-- Data for this exercise --
##########
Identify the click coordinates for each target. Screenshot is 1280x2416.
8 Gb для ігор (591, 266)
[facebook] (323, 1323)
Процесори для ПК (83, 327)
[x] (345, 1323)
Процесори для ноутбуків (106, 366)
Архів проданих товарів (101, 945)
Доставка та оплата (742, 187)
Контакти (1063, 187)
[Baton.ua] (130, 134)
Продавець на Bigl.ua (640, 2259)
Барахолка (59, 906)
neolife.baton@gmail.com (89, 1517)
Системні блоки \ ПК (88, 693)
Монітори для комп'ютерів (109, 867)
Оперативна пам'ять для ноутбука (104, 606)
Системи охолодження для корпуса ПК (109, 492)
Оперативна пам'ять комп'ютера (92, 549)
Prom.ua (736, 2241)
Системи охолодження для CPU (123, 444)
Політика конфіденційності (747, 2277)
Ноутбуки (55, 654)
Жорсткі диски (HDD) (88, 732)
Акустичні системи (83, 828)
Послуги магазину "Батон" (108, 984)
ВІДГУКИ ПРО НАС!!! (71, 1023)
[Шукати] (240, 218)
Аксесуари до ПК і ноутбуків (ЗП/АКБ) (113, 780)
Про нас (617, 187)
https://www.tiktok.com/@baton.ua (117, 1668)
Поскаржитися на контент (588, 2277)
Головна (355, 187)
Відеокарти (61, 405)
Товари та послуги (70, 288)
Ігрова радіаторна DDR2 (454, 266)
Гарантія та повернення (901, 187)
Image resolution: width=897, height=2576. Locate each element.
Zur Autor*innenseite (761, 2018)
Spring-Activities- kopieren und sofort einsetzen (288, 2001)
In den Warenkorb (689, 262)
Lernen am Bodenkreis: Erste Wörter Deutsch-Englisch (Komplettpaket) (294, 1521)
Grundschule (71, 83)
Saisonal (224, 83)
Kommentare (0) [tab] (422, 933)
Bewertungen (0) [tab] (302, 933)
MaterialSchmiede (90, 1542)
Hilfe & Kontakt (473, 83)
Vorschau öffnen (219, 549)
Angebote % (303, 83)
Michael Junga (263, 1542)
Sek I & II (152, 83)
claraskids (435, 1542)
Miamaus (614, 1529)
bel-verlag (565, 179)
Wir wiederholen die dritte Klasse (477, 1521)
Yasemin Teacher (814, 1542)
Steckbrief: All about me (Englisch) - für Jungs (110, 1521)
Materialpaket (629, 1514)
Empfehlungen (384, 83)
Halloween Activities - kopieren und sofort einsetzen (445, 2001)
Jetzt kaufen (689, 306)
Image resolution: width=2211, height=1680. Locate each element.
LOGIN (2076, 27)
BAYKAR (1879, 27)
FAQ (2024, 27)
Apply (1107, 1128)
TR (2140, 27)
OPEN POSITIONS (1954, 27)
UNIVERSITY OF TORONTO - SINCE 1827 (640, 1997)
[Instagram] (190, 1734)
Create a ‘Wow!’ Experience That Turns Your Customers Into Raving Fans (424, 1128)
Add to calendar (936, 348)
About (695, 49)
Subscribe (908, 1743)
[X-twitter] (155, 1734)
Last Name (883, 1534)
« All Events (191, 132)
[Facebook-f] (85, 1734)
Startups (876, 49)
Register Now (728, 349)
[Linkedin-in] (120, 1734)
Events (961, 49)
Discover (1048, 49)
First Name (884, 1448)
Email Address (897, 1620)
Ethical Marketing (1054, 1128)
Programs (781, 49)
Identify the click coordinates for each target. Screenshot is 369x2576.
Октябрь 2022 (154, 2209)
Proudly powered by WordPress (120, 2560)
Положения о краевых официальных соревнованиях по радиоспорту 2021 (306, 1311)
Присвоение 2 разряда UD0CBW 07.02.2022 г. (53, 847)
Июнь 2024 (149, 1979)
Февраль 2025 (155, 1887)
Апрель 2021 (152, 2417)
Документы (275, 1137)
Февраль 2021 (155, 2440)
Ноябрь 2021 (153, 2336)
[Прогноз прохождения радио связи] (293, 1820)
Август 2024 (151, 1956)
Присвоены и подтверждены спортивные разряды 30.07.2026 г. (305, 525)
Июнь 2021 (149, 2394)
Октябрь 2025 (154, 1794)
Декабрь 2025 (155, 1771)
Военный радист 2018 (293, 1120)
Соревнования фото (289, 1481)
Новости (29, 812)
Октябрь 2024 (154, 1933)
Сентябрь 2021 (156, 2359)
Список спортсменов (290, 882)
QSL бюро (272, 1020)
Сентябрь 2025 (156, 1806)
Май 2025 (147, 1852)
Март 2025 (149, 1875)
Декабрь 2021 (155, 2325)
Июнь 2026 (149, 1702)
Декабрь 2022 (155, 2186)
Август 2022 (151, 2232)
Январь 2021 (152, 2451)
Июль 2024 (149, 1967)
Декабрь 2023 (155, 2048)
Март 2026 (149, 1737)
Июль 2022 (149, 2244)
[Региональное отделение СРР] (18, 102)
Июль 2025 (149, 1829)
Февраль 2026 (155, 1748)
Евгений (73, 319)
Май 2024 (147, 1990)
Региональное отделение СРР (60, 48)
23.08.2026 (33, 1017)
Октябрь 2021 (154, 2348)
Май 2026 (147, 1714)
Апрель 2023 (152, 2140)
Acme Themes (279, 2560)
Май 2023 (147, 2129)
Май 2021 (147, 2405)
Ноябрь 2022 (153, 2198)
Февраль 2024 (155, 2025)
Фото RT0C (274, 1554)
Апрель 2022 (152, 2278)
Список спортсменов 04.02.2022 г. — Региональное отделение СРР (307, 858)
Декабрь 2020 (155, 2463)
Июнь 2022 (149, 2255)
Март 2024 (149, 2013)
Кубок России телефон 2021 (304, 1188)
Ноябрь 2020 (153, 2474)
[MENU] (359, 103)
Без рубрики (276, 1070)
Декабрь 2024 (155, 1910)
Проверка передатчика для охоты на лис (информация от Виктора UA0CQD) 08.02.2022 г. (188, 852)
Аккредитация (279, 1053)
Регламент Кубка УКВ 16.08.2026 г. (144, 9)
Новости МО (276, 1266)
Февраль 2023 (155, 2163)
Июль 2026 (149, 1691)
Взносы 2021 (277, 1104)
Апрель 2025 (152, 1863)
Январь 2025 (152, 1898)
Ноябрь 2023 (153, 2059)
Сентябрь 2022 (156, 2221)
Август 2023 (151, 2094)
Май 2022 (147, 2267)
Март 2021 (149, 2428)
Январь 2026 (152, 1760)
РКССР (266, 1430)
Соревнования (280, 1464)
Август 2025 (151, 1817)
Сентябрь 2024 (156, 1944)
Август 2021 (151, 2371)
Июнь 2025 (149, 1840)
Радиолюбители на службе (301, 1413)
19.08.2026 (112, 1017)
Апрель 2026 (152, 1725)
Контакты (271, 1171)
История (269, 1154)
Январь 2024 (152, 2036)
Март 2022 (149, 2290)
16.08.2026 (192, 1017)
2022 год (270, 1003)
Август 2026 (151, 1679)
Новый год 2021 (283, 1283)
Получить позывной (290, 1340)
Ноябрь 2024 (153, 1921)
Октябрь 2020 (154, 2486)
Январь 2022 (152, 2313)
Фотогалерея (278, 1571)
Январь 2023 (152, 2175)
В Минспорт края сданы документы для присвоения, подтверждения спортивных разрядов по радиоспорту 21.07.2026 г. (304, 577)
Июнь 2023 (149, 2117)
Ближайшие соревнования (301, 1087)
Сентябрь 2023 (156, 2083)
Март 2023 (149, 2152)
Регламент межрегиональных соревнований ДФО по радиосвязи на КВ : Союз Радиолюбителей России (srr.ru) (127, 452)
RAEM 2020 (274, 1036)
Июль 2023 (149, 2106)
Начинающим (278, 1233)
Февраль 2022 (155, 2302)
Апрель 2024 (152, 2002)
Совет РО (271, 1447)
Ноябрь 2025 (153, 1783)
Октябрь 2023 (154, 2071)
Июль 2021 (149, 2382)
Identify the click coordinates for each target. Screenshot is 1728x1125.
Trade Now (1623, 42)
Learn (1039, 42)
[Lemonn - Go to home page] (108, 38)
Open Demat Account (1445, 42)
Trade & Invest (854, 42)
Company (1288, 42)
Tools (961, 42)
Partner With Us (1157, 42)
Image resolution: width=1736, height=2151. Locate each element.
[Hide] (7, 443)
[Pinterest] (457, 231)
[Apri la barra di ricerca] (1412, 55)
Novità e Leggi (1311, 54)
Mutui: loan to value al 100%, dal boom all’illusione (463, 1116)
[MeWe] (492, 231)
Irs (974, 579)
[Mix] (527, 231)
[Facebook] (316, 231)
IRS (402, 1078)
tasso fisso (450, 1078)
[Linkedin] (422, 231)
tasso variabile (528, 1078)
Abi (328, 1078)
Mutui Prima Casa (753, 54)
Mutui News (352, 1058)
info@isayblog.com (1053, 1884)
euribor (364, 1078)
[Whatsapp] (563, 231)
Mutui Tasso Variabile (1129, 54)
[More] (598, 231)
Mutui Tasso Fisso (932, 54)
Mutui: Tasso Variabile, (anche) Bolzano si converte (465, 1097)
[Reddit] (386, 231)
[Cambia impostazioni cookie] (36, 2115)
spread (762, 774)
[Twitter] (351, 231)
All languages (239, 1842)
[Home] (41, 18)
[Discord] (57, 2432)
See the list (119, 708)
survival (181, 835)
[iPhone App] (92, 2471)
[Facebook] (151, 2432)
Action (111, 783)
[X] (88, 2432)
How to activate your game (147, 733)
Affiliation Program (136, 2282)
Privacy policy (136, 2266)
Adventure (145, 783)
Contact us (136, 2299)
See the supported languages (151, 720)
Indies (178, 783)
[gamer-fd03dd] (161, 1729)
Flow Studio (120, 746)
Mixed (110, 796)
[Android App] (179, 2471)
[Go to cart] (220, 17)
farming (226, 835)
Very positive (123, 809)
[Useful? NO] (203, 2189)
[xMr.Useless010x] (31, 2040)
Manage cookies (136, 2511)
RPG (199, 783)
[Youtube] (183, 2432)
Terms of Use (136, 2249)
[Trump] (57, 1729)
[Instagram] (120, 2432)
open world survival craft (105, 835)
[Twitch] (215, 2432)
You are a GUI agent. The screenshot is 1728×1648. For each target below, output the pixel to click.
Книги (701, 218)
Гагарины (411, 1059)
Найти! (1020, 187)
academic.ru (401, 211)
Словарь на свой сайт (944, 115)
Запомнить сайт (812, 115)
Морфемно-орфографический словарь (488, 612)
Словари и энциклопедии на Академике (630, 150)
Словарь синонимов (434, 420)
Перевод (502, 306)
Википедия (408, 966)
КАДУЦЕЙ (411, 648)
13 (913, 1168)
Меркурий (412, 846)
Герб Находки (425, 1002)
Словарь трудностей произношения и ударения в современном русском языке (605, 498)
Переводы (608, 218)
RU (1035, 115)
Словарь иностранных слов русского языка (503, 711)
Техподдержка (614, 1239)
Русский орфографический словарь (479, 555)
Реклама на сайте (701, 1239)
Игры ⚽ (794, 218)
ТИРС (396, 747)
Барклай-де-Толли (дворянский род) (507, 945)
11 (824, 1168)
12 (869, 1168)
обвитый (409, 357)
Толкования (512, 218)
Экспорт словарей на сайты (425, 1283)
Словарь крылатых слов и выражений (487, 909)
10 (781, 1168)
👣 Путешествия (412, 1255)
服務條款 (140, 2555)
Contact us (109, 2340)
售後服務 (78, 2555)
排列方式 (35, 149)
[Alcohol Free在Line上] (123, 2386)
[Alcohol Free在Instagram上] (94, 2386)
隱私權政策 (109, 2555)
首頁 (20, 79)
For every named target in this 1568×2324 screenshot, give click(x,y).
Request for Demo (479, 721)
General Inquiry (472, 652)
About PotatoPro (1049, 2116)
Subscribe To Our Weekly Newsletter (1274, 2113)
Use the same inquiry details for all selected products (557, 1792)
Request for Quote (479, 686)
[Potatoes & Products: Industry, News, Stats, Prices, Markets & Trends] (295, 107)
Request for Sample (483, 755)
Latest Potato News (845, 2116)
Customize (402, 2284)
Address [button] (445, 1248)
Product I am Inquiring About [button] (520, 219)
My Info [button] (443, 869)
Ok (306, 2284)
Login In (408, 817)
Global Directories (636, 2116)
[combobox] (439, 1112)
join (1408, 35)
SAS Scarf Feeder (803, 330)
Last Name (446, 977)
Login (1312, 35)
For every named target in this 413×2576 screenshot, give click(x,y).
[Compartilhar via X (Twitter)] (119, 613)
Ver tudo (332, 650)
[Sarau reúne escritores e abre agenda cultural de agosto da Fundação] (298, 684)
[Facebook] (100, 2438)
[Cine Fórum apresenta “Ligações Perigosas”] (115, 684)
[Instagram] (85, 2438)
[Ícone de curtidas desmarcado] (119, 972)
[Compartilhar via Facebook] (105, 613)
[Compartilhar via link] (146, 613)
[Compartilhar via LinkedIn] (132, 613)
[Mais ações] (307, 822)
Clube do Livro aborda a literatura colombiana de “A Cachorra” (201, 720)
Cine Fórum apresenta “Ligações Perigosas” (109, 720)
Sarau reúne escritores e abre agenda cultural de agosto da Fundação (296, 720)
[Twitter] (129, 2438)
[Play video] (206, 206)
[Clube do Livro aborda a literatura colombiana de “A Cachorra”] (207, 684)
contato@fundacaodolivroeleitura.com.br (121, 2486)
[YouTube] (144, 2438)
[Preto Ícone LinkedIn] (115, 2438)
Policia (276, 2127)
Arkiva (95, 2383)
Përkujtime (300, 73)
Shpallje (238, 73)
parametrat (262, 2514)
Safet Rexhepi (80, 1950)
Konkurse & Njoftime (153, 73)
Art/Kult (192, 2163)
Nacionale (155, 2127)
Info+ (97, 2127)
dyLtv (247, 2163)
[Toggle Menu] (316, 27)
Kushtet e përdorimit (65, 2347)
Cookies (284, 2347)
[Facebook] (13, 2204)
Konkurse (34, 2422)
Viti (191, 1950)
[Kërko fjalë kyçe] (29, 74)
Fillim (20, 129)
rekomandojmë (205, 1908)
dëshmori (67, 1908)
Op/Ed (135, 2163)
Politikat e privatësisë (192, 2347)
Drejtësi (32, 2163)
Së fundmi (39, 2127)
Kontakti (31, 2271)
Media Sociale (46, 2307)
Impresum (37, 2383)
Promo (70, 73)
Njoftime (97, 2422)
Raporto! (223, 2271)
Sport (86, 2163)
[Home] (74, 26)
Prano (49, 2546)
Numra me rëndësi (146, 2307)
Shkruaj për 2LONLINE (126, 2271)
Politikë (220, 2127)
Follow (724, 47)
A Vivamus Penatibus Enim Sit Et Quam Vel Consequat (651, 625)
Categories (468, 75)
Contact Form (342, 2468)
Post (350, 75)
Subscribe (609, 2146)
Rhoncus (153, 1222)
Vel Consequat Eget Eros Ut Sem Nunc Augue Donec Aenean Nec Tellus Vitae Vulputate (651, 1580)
##########
-- Exercise description --
Copy out every line from the records that has the word "Mutui".

-- Answer to the exercise --
Mutui: loan to value al 100%, dal boom all’illusione (463, 1116)
Mutui Prima Casa (753, 54)
Mutui News (352, 1058)
Mutui Tasso Variabile (1129, 54)
Mutui Tasso Fisso (932, 54)
Mutui: Tasso Variabile, (anche) Bolzano si converte (465, 1097)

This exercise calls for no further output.